Summary
We have used RDCs to detect methyl group motion faster than ms with special focus on the supra-τc window (ns to μs) in ubiquitin. A very wide range of motional amplitudes exist in side chains depending on solvent exposure, residue type and distance to the backbone. Considerable additional dynamics slower than the correlation time τc has been detected. On average, the amplitude of motion expressed in terms of order parameters associated with the supra-τc window contributes as much mobility as the ps-ns motion of the methyl groups measured from relaxation data. The RDC-based order parameters covering motion up to ms and the relaxation derived order parameter show a correlation coefficient of r = 0.72, suggesting that a fair portion of the additional mobility in the supra-τc region can be interpreted mostly as a “broadening” of the amplitude of motion. Amplitude-wise, we find a good match with the order parameters derived from solid-state measurements of CH dipolar couplings (Lorieau and McDermott 2006) and an even better match with those derived from a combined J-coupling and residual dipolar coupling approach (Chou et al. 2003) and supplemented with the fast motions from the backbone.

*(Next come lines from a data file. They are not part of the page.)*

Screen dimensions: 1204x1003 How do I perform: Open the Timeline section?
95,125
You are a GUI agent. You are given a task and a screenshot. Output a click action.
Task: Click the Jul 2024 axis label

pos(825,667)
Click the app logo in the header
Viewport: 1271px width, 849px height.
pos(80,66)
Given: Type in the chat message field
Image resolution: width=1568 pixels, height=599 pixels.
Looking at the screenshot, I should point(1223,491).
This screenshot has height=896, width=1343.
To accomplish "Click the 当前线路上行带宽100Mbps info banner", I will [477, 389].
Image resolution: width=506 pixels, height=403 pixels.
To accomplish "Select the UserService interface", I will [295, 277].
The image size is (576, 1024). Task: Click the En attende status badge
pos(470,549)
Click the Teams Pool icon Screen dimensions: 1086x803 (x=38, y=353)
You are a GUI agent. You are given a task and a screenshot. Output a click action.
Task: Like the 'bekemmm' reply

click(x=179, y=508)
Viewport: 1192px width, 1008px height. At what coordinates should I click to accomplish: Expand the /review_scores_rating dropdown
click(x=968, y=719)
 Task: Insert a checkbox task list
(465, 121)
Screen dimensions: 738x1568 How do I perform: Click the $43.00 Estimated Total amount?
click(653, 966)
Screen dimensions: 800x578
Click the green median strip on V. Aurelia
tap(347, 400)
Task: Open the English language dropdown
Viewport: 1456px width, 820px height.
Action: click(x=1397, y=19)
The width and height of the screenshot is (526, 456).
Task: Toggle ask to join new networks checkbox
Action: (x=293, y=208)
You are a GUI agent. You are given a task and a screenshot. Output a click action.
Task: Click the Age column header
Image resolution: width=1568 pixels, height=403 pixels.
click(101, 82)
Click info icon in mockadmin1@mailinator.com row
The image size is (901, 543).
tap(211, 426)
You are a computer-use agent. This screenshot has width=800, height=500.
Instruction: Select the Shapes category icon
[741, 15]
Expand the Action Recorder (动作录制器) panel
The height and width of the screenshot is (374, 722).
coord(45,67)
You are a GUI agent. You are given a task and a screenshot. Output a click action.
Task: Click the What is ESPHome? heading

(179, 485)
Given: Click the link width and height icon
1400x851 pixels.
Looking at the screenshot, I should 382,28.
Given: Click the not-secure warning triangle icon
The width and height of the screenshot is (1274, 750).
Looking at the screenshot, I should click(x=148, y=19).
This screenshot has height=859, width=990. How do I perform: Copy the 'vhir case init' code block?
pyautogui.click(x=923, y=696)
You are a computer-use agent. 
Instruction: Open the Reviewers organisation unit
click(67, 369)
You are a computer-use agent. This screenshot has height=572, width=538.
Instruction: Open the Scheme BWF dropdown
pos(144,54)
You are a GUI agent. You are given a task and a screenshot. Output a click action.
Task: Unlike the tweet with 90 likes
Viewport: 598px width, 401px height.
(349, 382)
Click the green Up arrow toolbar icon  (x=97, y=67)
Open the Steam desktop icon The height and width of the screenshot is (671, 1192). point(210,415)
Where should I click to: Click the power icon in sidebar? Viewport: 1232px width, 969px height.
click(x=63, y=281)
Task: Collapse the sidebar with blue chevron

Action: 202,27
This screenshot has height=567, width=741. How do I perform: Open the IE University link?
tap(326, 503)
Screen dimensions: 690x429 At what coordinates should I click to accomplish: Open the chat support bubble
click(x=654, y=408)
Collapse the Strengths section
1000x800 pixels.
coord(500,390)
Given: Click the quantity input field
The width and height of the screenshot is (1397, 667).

The model-free order parameters deviate quite significantly from those back-calculated from existing dynamic ensembles, probably due to the limited number of ensemble members. Still, the EROS ensemble, which was refined against the methyl group RDCs also used for this study, agrees best with the model-free order parameters. However, it will be necessary to generate better ensembles to faithfully reflect the side chain dynamics.
A rotameric analysis was performed on several amino acid side chains for which RDC-derived average spherical harmonics of two methyl groups were available. The resulting rotamer distributions were in agreement with conformations representing correlated motions about adjacent torsional angles rather than with a random collection of conformations. While such correlations of rotamer jumps in side chains are not unexpected, especially in the hydrophobic core and are regularly seen for example in phospholipid membranes (Schindler and Seelig 1975; Seelig 1977), there has been weak experimental evidence so far for such correlated motions in proteins.
The development of new sophisticated methods both in NMR and molecular dynamics will be necessary to unravel the complex behavior of side chain motions and their implication in enzyme recognition and protein folding.